Could the U.S. be a country of free internet?
Update: The Hill notes that the plan discussed by the FCC in the original article on The Washington Post isn't new, but has been discussed and debated before, though no FCC vote on it has yet been held. There's also the issue of who would build the network on the freed-up bands, as the FCC wouldn't actually be the ones constructing it.
Original Article: If you live in the United States, you should know that the Federal Communications Commission wants you to have 100% free high-speed internet access. The government feels that access to the information superhighway (yes, I pulled that term straight out of 1999) is necessary, and that you shouldn't have to hand out cash each month for the privilege.
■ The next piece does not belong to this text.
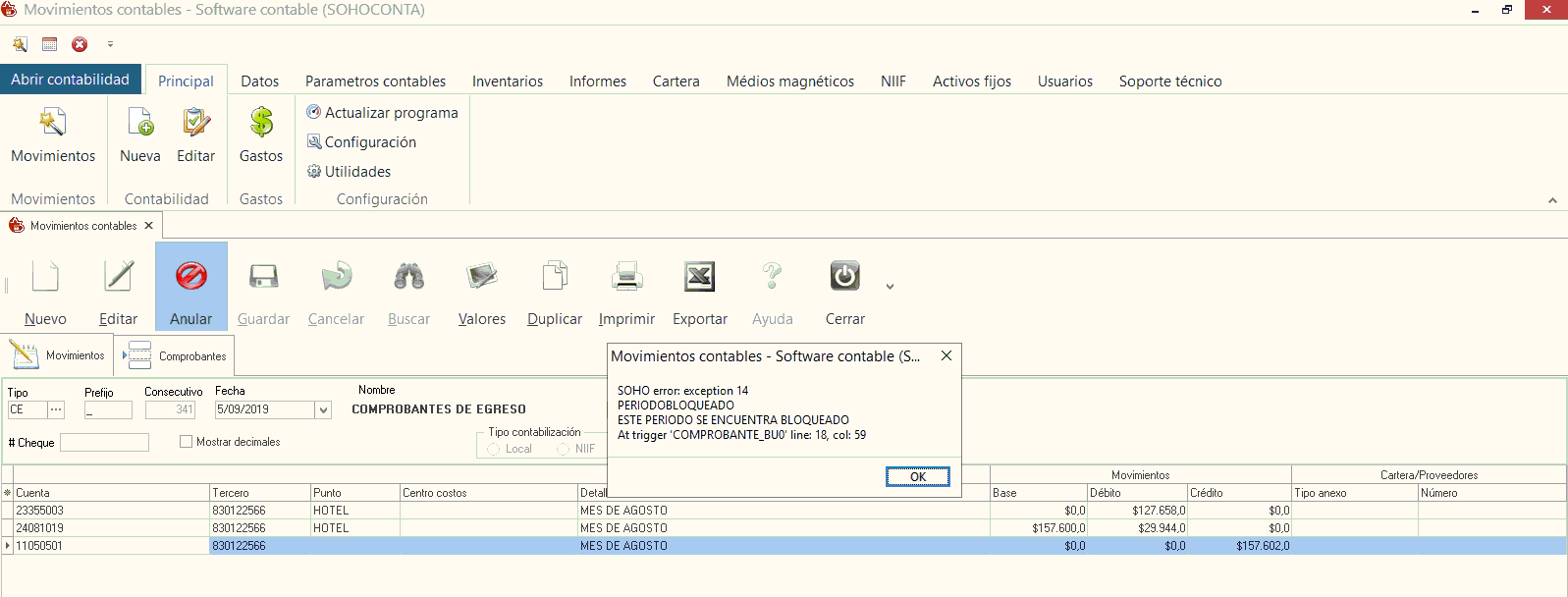Click the # Cheque input field
Image resolution: width=1568 pixels, height=597 pixels.
pos(104,443)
Unsurprisingly, most internet service providers don't feel the same way, and communications companies that make a mint off of internet subscribers are digging their heels in for the fight.
The FCC's plan involves buying back portions of airwaves from television providers and other broadcast networks, then opening those bands to create a free, nationwide WiFi network. The always-on, no-cost internet access would not only help more individuals get online, but could also pave the way for communications innovations in a variety of industries.
Shocking absolutely no one, companies such as AT&T, Verizon, and T-Mobile are firmly against this plan, as it could mean the potential loss of billions of dollars in revenue. However, the FCC does have a couple of big names on its side, including Microsoft and Google, both of whom feel that lowering the barrier to getting online is crucial for the country to continue to innovate.
If the FCC's plan comes to fruition, it would still be several years before a wireless infrastructure could be set up, and there are many obstacles in its way. Oh, and you can bet your ISP will be using your monthly payment to fight the movement every step of the way.